SIRS criteria are present in many hospitalized patients, including those who never develop sepsis. Thus, when SIRS criteria are used to trigger alerts to potential sepsis, the system has high sensitivity but poor specificity, which results in many false alerts. A study published in the American Journal of Respiratory Critical Care Medicine found that a typical system has 95% sensitivity and specificity of 15%. Based on these numbers, if 1,000 patients had a sepsis incidence rate of 10%, a false alert would be fired for 765 of the 900 patients without sepsis.

Delivering on Their Potential
Due to the difficulty of delivering both high sensitivity and specificity, most sepsis solutions have delivered, at best, marginal results. However, not all have failed to achieve meaningful and measurable outcomes. For example, a peer-reviewed study published in 2016 in the Journal of the American Medical Informatics Association (JAMIA) demonstrated one solution's ability to drive significant reductions in sepsis mortality. Specifically, the tool achieved sensitivity and specificity rates of 95% and 82% respectively, and reduced sepsis mortality by 53% and sepsis-related 30-day readmissions by 30%.

This distinction is crucial, as alert accuracy drives both outcomes and adoption. Consider the findings of several additional studies, one of which found that clinicians ignore EHR safety notifications 49% to 96% of the time.

Other study findings include the following:

• Alert fatigue contributes to clinician burnout, dissatisfaction, and turnover.

• The most important success factors were the ability to provide advice to clinicians and requiring clinicians to justify overrides.

• The quality of the alert display is one of the most important factors of alert acceptance.

Based on the results of the KLAS sepsis surveillance survey, the JAMIA study, and extensive literature review, it is possible to extrapolate a common set of characteristics that, when present in a chosen solution, will enable successful sepsis decision support. These characteristics include the following:

• real-time alerts;

• seamless integration into clinician workflow;

• appropriate timing in clinician workflow;

• patient-specific recommendations;

• justification/documentation for overrides;

• easy-to-use displays;

• minimal false positives;

• alerts appearing only for the appropriate provider, only when the provider wants to know, and only when the provider does not already know; and

• being present within electronic charting or computerized physician order entry systems.

Regardless of whether an organization's goals are early detection and treatment or improved internal compliance tracking, identifying a sepsis solution with most or all of these characteristics significantly enhances the probability of success. This translates into more lives saved and fewer dollars lost to what has been an intractable long-term problem for hospitals and health systems of all sizes and types.

A complex condition to diagnose and treat, sepsis is a prime target for technological intervention. However, as is true in most forms of HIT, not all solutions are equal. Despite the early nature of this market, it is possible to identify solutions that have a track record of delivering provable and repeatable outcomes.

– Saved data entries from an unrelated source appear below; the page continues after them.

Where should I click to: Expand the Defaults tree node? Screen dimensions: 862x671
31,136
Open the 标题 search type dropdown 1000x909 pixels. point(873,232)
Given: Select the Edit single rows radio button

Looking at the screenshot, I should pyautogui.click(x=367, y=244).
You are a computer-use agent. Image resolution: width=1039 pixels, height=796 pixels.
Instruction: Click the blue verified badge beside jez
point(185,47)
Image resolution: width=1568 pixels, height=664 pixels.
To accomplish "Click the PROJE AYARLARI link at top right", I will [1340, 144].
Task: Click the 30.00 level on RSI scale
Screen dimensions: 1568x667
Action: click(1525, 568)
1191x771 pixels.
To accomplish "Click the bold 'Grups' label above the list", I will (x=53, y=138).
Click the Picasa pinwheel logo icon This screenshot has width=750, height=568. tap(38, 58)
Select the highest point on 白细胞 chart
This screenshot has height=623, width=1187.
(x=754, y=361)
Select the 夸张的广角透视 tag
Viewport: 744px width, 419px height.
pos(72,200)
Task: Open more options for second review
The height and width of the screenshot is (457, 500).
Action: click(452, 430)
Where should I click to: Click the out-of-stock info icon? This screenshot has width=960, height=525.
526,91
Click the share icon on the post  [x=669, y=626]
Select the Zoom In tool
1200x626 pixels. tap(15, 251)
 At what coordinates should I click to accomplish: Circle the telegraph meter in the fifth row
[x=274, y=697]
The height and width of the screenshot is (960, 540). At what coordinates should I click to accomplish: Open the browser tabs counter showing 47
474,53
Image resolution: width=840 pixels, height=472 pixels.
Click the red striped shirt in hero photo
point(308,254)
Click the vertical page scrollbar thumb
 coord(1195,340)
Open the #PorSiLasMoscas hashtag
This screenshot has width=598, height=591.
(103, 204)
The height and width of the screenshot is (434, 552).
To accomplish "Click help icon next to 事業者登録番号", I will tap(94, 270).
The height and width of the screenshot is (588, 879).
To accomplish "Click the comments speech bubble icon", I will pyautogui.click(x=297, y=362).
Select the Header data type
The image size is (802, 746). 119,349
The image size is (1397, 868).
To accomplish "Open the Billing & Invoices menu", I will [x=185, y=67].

The key is to understand the obstacles to effective sepsis decision support and to take the time to identify solutions that feature the characteristics research has shown to be key to effective CDS adoption for the reduction of sepsis mortality, morbidity, and costs.

— Sean Benson is vice president and general manager of specialized surveillance at Wolters Kluwer Health, where he has played an integral role in the development of its clinical intelligence platform, POC Advisor™, which leverages clinical surveillance and analytics to reduce sepsis mortality and morbidity rates.